The High Court has launched a legal challenge to the decision of banning media coverage from the hearing on Prince Philip’s will.
The Guardian newspaper has launched legal action against the attorney general and the Queen’s private lawyers, arguing the High Court should have properly considered whether the press should be allowed to attend the hearing or make representations.
The outlet’s lawyers claim that this failure was so incompatible with open justice principles that it should be heard again.
According to Guardian reports, this decision was reached at a secret hearing held in July. The media weren’t informed about it and were prohibited from attending.
The Duke of Edinburgh – the nation’s longest-serving consort – died aged 99 on April 9, just two months before he would have turned 100.
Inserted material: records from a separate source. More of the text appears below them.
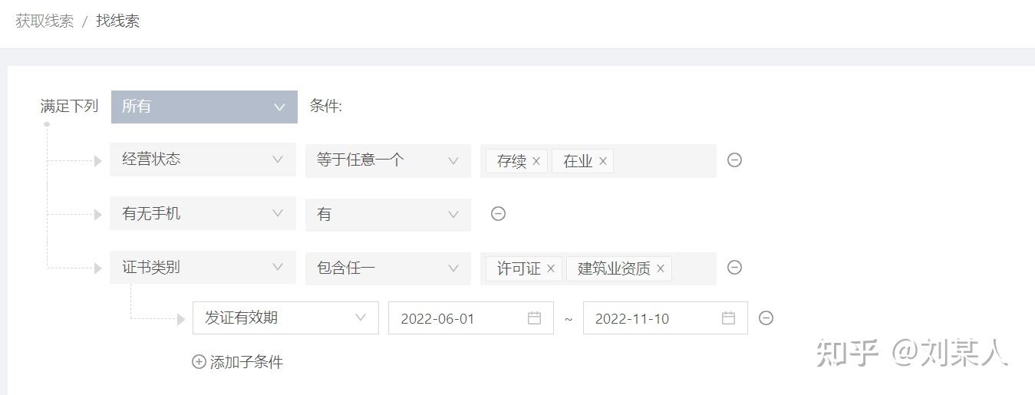Expand the 经营状态 field dropdown
This screenshot has width=1035, height=395.
tap(203, 160)
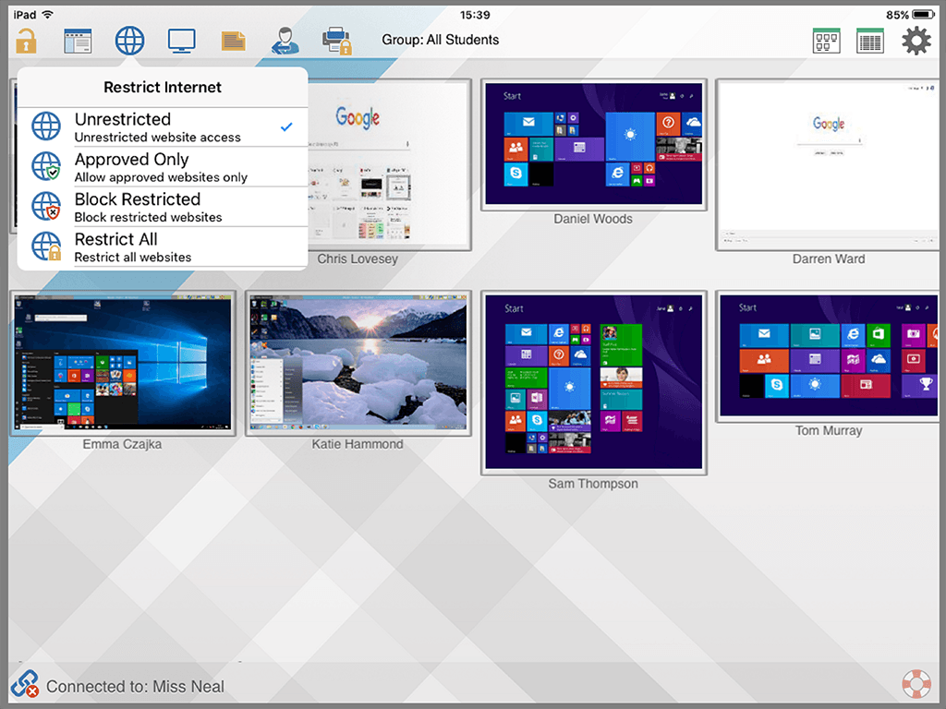The width and height of the screenshot is (946, 709).
Task: Tap the disconnect link icon
Action: [25, 685]
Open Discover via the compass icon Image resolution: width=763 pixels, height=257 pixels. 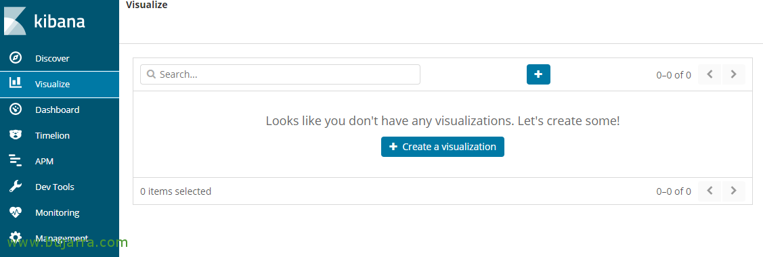(x=16, y=58)
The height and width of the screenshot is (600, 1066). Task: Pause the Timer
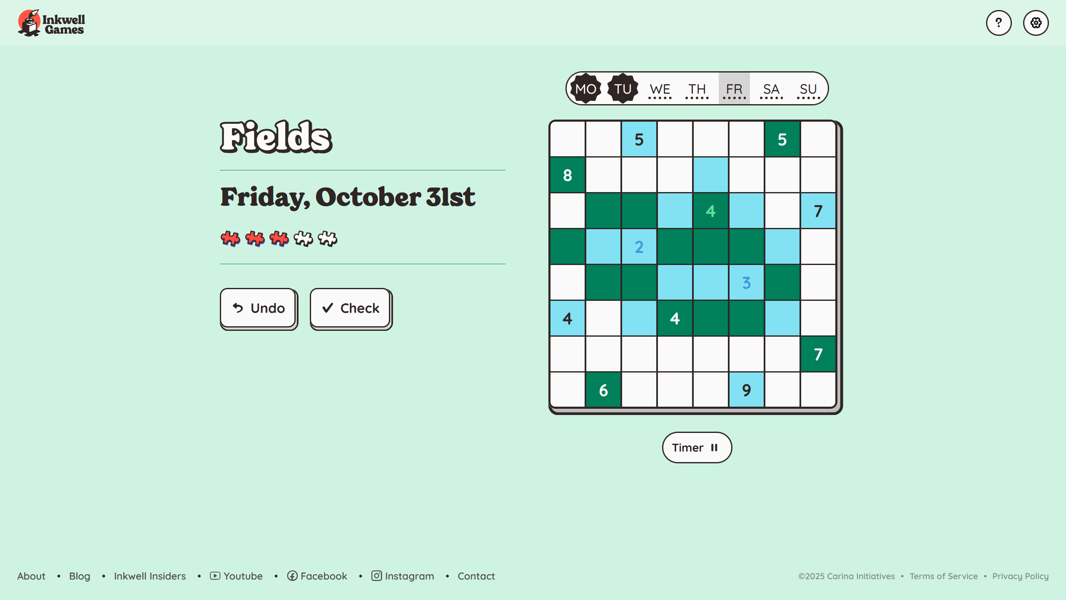(697, 448)
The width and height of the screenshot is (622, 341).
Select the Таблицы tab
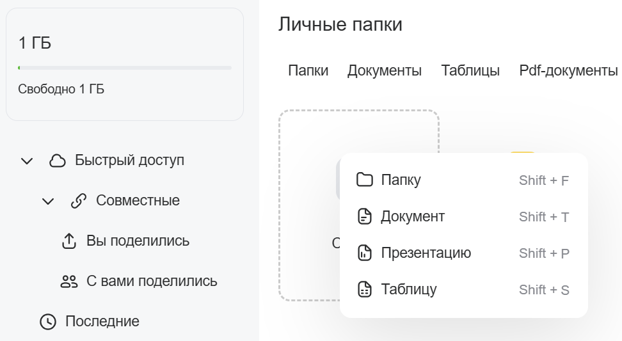(x=470, y=71)
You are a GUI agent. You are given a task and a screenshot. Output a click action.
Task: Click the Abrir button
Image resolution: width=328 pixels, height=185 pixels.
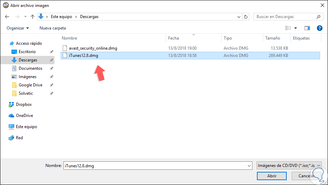click(272, 176)
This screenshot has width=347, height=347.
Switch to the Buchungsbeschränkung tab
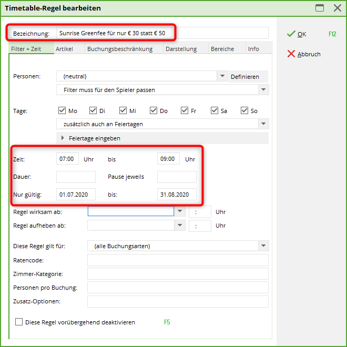pyautogui.click(x=120, y=49)
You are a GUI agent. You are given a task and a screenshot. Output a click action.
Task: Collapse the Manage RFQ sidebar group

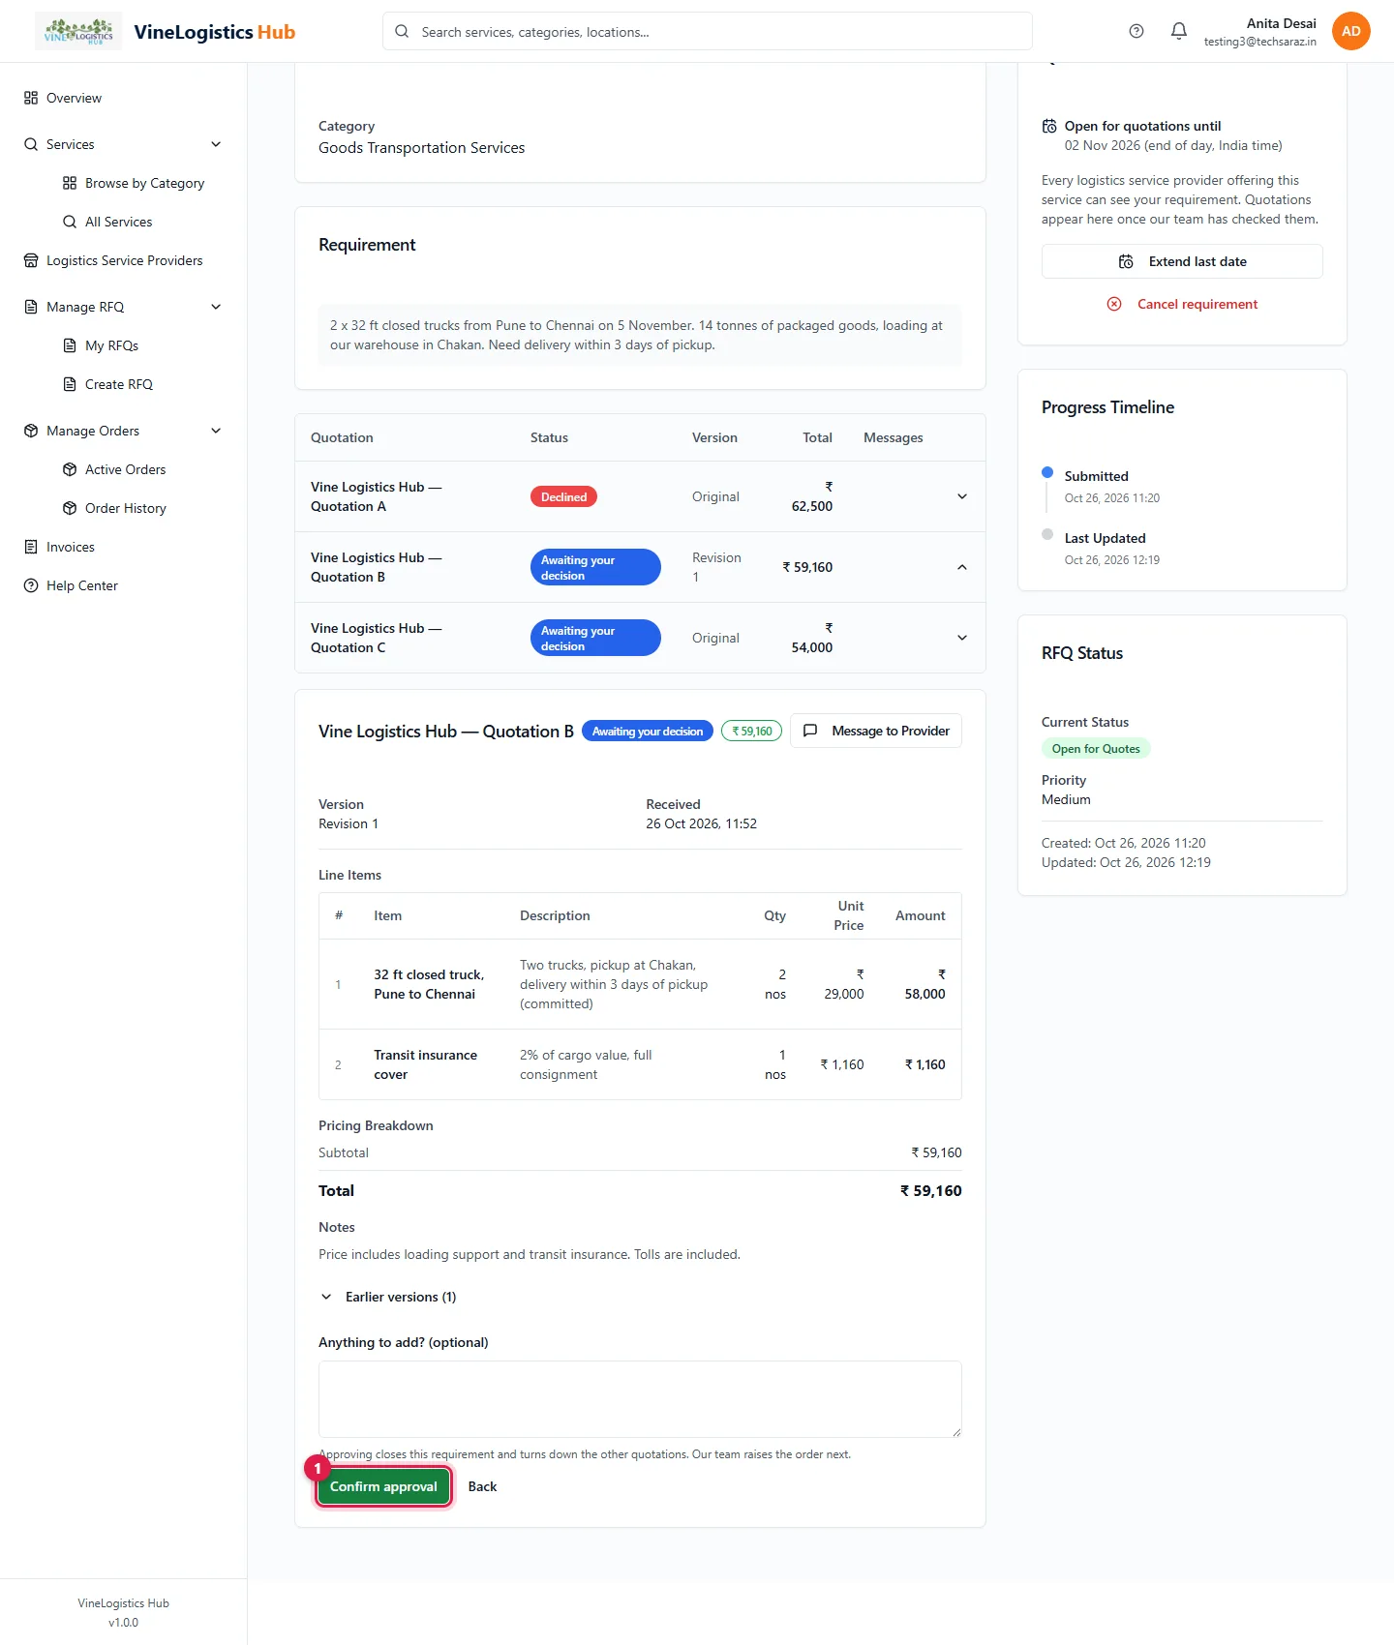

Since over 100 years, it is standard practice to apply to seal the will of someone who has died in the line of duty to the President at the Family Division.
A hearing was held earlier in the year to decide that Prince Philip’s will be kept secret for 90-years to preserve the Queen’s dignity (pictured here with Prince Philip at Royal Ascot 2017).
The wills of high ranking members of the royal family cannot be inspected in the same way as a will.
The current president, Sir Andrew McFarlane, heard legal argument from lawyers representing Philip’s estate and the Attorney General – who represents the public interest in such matters – at the private hearing in July.
In a ruling published in September, Sir Andrew ordered that Philip’s will is to remain sealed for 90 years from the grant of probate – the formal process which confirms the authority of an executor to administer a deceased person’s estate – and may only be opened in private even after that date.
According to the judge, the court ruled that it was appropriate, given the constitutional situation of the Sovereign to establish a special practice regarding royal wills.
“There needs to be more protection for the most private elements of the lives of these individuals to keep the dignity of Sovereign’s family and her dignity.”
The ruling, he stated, was intended to provide as many details as possible without “compromising the traditional privacy afforded communications from the Sovereign”.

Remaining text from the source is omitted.